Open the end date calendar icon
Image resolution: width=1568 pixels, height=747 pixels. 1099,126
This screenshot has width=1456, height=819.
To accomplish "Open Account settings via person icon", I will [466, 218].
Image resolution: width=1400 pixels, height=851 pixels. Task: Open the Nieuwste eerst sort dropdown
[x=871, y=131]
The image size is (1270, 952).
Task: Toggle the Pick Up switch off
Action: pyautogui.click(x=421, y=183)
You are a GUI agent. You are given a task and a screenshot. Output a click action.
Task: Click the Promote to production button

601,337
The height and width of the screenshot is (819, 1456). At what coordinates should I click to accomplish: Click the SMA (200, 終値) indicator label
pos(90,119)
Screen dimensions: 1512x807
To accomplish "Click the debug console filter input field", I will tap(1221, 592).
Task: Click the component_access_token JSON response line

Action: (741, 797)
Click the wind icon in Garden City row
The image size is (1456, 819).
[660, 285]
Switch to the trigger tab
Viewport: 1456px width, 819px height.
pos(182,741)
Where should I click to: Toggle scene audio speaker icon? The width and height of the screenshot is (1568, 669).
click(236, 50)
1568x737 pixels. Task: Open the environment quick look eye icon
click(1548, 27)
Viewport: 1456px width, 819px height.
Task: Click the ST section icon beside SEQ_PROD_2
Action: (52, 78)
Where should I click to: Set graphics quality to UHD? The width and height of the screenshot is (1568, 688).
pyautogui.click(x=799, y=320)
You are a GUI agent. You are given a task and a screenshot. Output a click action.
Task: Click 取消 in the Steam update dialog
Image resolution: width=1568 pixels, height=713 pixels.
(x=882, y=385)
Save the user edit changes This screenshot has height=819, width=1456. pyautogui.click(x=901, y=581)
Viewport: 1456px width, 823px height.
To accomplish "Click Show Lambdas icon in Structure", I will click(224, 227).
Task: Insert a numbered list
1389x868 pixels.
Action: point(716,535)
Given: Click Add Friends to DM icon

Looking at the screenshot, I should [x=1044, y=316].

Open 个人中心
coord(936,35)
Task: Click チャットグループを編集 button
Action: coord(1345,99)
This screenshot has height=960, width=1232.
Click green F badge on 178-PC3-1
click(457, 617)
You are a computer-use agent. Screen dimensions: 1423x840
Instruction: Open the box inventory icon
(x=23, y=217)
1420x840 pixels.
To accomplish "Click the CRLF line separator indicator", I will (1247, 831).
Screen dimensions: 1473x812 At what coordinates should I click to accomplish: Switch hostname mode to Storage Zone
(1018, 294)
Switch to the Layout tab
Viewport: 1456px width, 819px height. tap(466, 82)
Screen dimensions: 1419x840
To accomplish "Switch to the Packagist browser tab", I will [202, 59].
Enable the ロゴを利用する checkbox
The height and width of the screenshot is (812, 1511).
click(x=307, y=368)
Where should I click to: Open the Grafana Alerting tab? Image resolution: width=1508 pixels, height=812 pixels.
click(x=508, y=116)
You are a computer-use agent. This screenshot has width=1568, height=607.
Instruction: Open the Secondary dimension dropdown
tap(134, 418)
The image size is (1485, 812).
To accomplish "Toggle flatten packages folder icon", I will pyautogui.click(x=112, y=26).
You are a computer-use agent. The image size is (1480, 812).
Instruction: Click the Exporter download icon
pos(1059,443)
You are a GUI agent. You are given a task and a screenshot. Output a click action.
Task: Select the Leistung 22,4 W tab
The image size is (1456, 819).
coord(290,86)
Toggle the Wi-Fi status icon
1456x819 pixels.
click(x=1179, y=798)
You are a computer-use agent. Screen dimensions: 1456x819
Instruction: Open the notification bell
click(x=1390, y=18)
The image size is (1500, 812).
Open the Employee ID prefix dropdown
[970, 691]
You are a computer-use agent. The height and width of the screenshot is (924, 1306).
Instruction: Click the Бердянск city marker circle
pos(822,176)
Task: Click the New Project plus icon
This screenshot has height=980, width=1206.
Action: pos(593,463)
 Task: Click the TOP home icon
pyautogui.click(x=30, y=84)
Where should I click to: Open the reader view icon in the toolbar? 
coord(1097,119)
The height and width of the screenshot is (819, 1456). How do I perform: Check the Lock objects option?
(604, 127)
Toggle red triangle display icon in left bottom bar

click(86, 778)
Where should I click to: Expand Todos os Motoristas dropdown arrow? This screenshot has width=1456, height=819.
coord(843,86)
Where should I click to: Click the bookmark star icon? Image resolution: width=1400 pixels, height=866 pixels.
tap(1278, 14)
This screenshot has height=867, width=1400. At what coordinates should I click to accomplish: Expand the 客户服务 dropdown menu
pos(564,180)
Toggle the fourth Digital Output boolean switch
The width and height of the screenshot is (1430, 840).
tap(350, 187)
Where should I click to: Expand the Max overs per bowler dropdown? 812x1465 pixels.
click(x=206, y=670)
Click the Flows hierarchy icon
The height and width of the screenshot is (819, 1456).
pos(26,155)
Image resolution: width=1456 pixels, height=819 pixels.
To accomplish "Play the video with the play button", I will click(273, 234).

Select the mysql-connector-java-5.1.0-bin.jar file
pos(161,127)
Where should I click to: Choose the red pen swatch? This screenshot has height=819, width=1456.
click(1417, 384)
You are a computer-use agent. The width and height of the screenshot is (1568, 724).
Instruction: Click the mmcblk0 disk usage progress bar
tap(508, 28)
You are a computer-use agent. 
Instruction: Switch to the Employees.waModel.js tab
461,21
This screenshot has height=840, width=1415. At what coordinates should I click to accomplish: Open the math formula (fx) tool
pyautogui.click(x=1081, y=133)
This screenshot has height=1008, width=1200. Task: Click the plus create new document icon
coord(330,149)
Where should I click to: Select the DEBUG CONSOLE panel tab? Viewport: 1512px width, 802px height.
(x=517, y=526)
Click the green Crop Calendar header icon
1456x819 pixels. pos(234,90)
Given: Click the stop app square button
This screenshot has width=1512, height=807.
------
Retype the whole listing, matching it exactly.

Open the end date calendar icon
Image resolution: width=1568 pixels, height=747 pixels. 1099,126
This screenshot has width=1456, height=819.
To accomplish "Open Account settings via person icon", I will [466, 218].
Image resolution: width=1400 pixels, height=851 pixels. Task: Open the Nieuwste eerst sort dropdown
[x=871, y=131]
The image size is (1270, 952).
Task: Toggle the Pick Up switch off
Action: pyautogui.click(x=421, y=183)
You are a GUI agent. You are given a task and a screenshot. Output a click action.
Task: Click the Promote to production button

601,337
The height and width of the screenshot is (819, 1456). At what coordinates should I click to accomplish: Click the SMA (200, 終値) indicator label
pos(90,119)
Screen dimensions: 1512x807
To accomplish "Click the debug console filter input field", I will tap(1221, 592).
Task: Click the component_access_token JSON response line

Action: (741, 797)
Click the wind icon in Garden City row
The image size is (1456, 819).
[660, 285]
Switch to the trigger tab
Viewport: 1456px width, 819px height.
pos(182,741)
Where should I click to: Toggle scene audio speaker icon? The width and height of the screenshot is (1568, 669).
click(236, 50)
1568x737 pixels. Task: Open the environment quick look eye icon
click(1548, 27)
Viewport: 1456px width, 819px height.
Task: Click the ST section icon beside SEQ_PROD_2
Action: (52, 78)
Where should I click to: Set graphics quality to UHD? The width and height of the screenshot is (1568, 688).
pyautogui.click(x=799, y=320)
You are a GUI agent. You are given a task and a screenshot. Output a click action.
Task: Click 取消 in the Steam update dialog
Image resolution: width=1568 pixels, height=713 pixels.
(x=882, y=385)
Save the user edit changes This screenshot has height=819, width=1456. pyautogui.click(x=901, y=581)
Viewport: 1456px width, 823px height.
To accomplish "Click Show Lambdas icon in Structure", I will click(224, 227).
Task: Insert a numbered list
1389x868 pixels.
Action: point(716,535)
Given: Click Add Friends to DM icon

Looking at the screenshot, I should [x=1044, y=316].

Open 个人中心
coord(936,35)
Task: Click チャットグループを編集 button
Action: coord(1345,99)
This screenshot has height=960, width=1232.
Click green F badge on 178-PC3-1
click(457, 617)
You are a computer-use agent. Screen dimensions: 1423x840
Instruction: Open the box inventory icon
(x=23, y=217)
1420x840 pixels.
To accomplish "Click the CRLF line separator indicator", I will (1247, 831).
Screen dimensions: 1473x812 At what coordinates should I click to accomplish: Switch hostname mode to Storage Zone
(1018, 294)
Switch to the Layout tab
Viewport: 1456px width, 819px height. tap(466, 82)
Screen dimensions: 1419x840
To accomplish "Switch to the Packagist browser tab", I will [202, 59].
Enable the ロゴを利用する checkbox
The height and width of the screenshot is (812, 1511).
click(x=307, y=368)
Where should I click to: Open the Grafana Alerting tab? Image resolution: width=1508 pixels, height=812 pixels.
click(x=508, y=116)
You are a computer-use agent. This screenshot has width=1568, height=607.
Instruction: Open the Secondary dimension dropdown
tap(134, 418)
The image size is (1485, 812).
To accomplish "Toggle flatten packages folder icon", I will pyautogui.click(x=112, y=26).
You are a computer-use agent. The image size is (1480, 812).
Instruction: Click the Exporter download icon
pos(1059,443)
You are a GUI agent. You are given a task and a screenshot. Output a click action.
Task: Select the Leistung 22,4 W tab
The image size is (1456, 819).
coord(290,86)
Toggle the Wi-Fi status icon
1456x819 pixels.
click(x=1179, y=798)
You are a computer-use agent. Screen dimensions: 1456x819
Instruction: Open the notification bell
click(x=1390, y=18)
The image size is (1500, 812).
Open the Employee ID prefix dropdown
[970, 691]
You are a computer-use agent. The height and width of the screenshot is (924, 1306).
Instruction: Click the Бердянск city marker circle
pos(822,176)
Task: Click the New Project plus icon
This screenshot has height=980, width=1206.
Action: pos(593,463)
 Task: Click the TOP home icon
pyautogui.click(x=30, y=84)
Where should I click to: Open the reader view icon in the toolbar? 
coord(1097,119)
The height and width of the screenshot is (819, 1456). How do I perform: Check the Lock objects option?
(604, 127)
Toggle red triangle display icon in left bottom bar

click(86, 778)
Where should I click to: Expand Todos os Motoristas dropdown arrow? This screenshot has width=1456, height=819.
coord(843,86)
Where should I click to: Click the bookmark star icon? Image resolution: width=1400 pixels, height=866 pixels.
tap(1278, 14)
This screenshot has height=867, width=1400. At what coordinates should I click to accomplish: Expand the 客户服务 dropdown menu
pos(564,180)
Toggle the fourth Digital Output boolean switch
The width and height of the screenshot is (1430, 840).
tap(350, 187)
Where should I click to: Expand the Max overs per bowler dropdown? 812x1465 pixels.
click(x=206, y=670)
Click the Flows hierarchy icon
The height and width of the screenshot is (819, 1456).
pos(26,155)
Image resolution: width=1456 pixels, height=819 pixels.
To accomplish "Play the video with the play button", I will click(273, 234).

Select the mysql-connector-java-5.1.0-bin.jar file
pos(161,127)
Where should I click to: Choose the red pen swatch? This screenshot has height=819, width=1456.
click(1417, 384)
You are a computer-use agent. The width and height of the screenshot is (1568, 724).
Instruction: Click the mmcblk0 disk usage progress bar
tap(508, 28)
You are a computer-use agent. 
Instruction: Switch to the Employees.waModel.js tab
461,21
This screenshot has height=840, width=1415. At what coordinates should I click to accomplish: Open the math formula (fx) tool
pyautogui.click(x=1081, y=133)
This screenshot has height=1008, width=1200. Task: Click the plus create new document icon
coord(330,149)
Where should I click to: Select the DEBUG CONSOLE panel tab? Viewport: 1512px width, 802px height.
(x=517, y=526)
Click the green Crop Calendar header icon
1456x819 pixels. pos(234,90)
Given: Click the stop app square button
This screenshot has width=1512, height=807.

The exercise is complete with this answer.